Mas o que significa isto realmente para a ilha? Quando retiramos a postura política, ficamos a olhar para três caminhos distintos, e potencialmente voláteis, para o futuro.
1. A mentalidade de bunker
Historicamente, quando a liderança cubana se sente encurralada, não cede; eles redobram os esforços. Esta acusação será provavelmente apresentada como a prova definitiva da agressão imperialista. Ao pintar os EUA como uma ameaça existencial, o governo pode justificar mais repressões contra a dissidência interna e apertar o controlo sobre a economia. É um movimento clássico: reunir as tropas apontando para um inimigo comum. A ironia, claro, é que as pessoas que mais sofrem não são os funcionários em altos cargos, mas os cidadãos comuns que lutam contra a escassez diária.
2. O congelamento diplomático
Se esperava um degelo nas relações, talvez seja melhor procurar noutro lado. Este movimento incendeia efetivamente quaisquer pontes restantes para negociações de bastidores. É difícil sentar à mesa para conversas comerciais quando um lado declarou efetivamente o outro como uma organização criminosa. Provavelmente, estamos perante uma era de silêncio diplomático total, onde a única comunicação acontece através de farpas na comunicação social estatal, em vez de uma discussão política real.
3. O efeito de panela de pressão
O terceiro caminho é talvez o mais imprevisível. A pressão económica dos EUA já empurrou a economia cubana para o limite. Ao adicionar hostilidade jurídica à mistura, os EUA apostam que o regime cederá sob o peso do isolamento. No entanto, a história sugere que os regimes raramente colapsam de forma limpa. Em vez disso, poderemos ver um aumento na migração, à medida que aqueles que não veem futuro num país sob cerco procuram uma saída. É uma aposta de alto risco que pode levar a uma crise humanitária à porta das Américas.
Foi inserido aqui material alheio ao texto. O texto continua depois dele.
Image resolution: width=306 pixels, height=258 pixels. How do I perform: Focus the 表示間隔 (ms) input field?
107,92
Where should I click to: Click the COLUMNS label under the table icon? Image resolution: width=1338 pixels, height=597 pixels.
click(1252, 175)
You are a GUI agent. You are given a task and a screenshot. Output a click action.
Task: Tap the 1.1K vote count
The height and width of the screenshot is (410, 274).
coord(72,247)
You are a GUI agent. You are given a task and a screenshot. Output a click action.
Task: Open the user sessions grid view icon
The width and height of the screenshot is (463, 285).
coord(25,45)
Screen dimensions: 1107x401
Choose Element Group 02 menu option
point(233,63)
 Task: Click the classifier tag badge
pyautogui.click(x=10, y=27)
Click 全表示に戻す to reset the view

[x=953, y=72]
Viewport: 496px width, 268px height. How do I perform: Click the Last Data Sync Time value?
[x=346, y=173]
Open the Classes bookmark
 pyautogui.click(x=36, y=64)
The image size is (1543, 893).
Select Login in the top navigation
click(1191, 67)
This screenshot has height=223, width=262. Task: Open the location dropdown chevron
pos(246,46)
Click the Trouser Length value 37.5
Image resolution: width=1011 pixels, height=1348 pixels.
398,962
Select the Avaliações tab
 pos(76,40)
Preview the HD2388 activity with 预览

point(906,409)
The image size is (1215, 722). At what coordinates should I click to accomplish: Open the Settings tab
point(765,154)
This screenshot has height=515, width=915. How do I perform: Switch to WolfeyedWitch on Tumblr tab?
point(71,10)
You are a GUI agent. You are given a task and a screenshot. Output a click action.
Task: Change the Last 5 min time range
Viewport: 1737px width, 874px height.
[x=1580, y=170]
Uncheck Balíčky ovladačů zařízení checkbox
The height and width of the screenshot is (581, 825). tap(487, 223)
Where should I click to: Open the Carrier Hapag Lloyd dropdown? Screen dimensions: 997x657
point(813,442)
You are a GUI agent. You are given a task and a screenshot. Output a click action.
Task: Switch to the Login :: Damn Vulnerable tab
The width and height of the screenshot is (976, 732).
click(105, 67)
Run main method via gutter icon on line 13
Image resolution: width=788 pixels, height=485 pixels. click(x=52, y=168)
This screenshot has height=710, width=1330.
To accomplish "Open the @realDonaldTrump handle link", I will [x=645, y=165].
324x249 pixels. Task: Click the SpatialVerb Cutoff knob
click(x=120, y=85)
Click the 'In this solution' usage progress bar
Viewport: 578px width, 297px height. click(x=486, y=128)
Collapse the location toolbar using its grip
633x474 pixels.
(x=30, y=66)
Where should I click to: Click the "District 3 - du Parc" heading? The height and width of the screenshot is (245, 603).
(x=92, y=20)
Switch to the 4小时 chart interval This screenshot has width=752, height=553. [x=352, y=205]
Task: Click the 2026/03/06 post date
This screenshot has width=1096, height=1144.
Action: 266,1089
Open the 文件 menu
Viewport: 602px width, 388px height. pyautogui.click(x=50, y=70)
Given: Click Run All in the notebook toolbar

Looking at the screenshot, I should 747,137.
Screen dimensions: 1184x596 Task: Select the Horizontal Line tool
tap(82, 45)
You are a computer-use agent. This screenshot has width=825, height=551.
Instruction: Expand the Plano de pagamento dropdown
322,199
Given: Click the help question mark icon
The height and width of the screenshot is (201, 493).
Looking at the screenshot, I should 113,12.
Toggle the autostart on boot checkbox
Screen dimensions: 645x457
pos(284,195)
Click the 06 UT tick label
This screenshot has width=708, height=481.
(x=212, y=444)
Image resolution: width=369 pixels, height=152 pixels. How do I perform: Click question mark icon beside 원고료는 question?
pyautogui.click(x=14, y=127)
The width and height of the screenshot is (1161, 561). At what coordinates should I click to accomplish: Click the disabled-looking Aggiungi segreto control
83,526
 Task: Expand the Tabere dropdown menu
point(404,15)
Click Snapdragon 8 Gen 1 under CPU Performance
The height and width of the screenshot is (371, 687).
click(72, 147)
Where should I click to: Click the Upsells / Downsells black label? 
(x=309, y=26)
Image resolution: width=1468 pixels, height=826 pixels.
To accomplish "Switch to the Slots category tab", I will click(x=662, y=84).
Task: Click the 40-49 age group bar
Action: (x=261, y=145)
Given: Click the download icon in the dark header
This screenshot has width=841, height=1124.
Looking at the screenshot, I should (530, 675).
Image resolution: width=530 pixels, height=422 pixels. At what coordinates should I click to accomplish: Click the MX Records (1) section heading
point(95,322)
Porque é que isto lhe interessa
Poderá questionar porque é que isto importa a partir do conforto do Reino Unido. Para além das repercussões geopolíticas, serve como um lembrete claro de quão frágil é a estabilidade internacional. Quando as grandes potências escolhem transformar os sistemas jurídicos em armas contra líderes estrangeiros, a ordem baseada em regras de que tanto falamos torna se incrivelmente obscura. Transforma a diplomacia num jogo de soma zero e, nesses jogos, a pessoa comum acaba geralmente por pagar a conta.
Em última análise, esta acusação é um sinal de que os EUA terminaram com a abordagem suave. Se isto levará a uma abertura democrática ou a um estado endurecido e isolado, ainda está por ver. Mas uma coisa é certa: as Caraíbas estão prestes a tornar se muito mais interessantes e, provavelmente, muito mais difíceis.